静けさと日の光が共存しているこの空間は何だか神聖さすらも帯びていた。


「あっ、あったあった!」


1人で感慨にふけっていると、

のんちゃんが早速入口付近に置いてあった10代向けの雑誌を手に取る。

他にも10冊ほどが並べられていたが、

そのどれもがあまりにも懐かしい顔ぶれて思わず

「うわっ!!」と声を上げてしまいそうになった。

もうぺちゃんこになっているクッションの椅子に腰かけ、

3冊ほど机の上に広げる。

ページをめくる度に、色々な情緒でぐちゃぐちゃになった。

もう倒産してしまったブランド。

今は大人路線に変更してしまったが、

デビュー当初は元気印が売りだった芸能人。

あり得ない位短いショートパンツ。


1ぺージ。また1ページと数字が増える度に、

自分の歴史もめくっているようだった。


そういえば、こうして図書室で雑誌を広げてみんなで見る時間なんて、

当時あったのだろうか。

いや、きっとない。

少なからず私が記憶する限りで、こんな時間は存在しなかった。そもそもファッション雑誌にさほど興味がなかったので、周りが見ていたとしても1人で携帯をいじっていたことだろう。この時間は中身が29歳の私だから出来た時間なのだと知ると、何とも言えない気持ちになる。


さて、雑誌を読み進めて分かったことは、この時代は眉毛が細めで、まつ毛はとりあえず盛れるもの。髪の毛は前髪を上げておでこを出すか、ピンでとめるのが流行っている。


なるほど、大体の系統は読めた。後は帰りに薬局に行ってプチプラを買いながら、何度も練習を重ねよう。当日の本番一発で顔面が事故らない程の高等技術を、今も昔も私は持ち合わせていないのだから。


そういえば、元居た時代って、動画を見ながら練習ができたし、ブルべとかイエベとか自分に似合う系統が分かった。何なら、アプリを開けばある程度のことが解決できる。それって、すごく恵まれてる環境だったんだな。
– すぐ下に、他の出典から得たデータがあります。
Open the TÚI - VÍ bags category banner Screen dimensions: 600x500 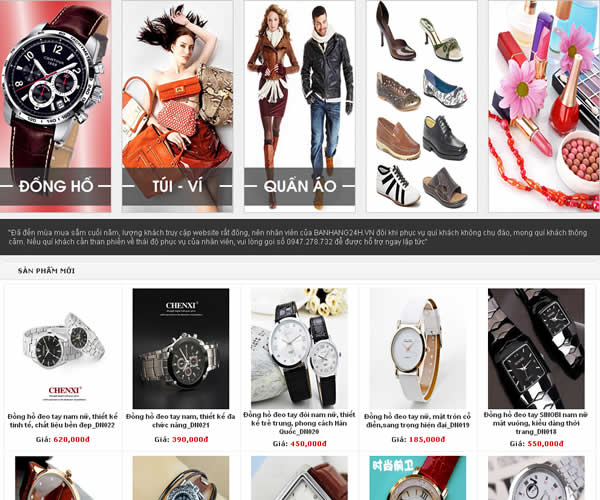[177, 106]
だけど2つの時代を体感したからこそ分かったことは、この時代も、前の時代も、どちらも自分が動かなければ何も変わらないということだ。

私は今やっと、その小さな一歩を踏み出そうとしている。


「やべっ!そろそろ部活行くわ!」

「あいよ~。あたしもそろそろ行くかな。

何かあったらメールしたり、メイクの出来が不安だったら写メって送ってー。」

「あっ、今月パケ代やばいから、私は写真要相談で!」


ドタバタと一気に慌ただしくなった3人に急いでお礼を言い、そのままそれぞれの道へと解散をする。先ほどまでの騒がしさが嘘のように一気に静けさが襲う。


外を見ると、まだ明るい。

その太陽の力も一緒に背負い込むように、少しだけ重いスクールバッグを肩にかけた。


「さて、行くか。」


そして私は家に帰り、暫くは鏡とにらめっこの日々が続いたのだった。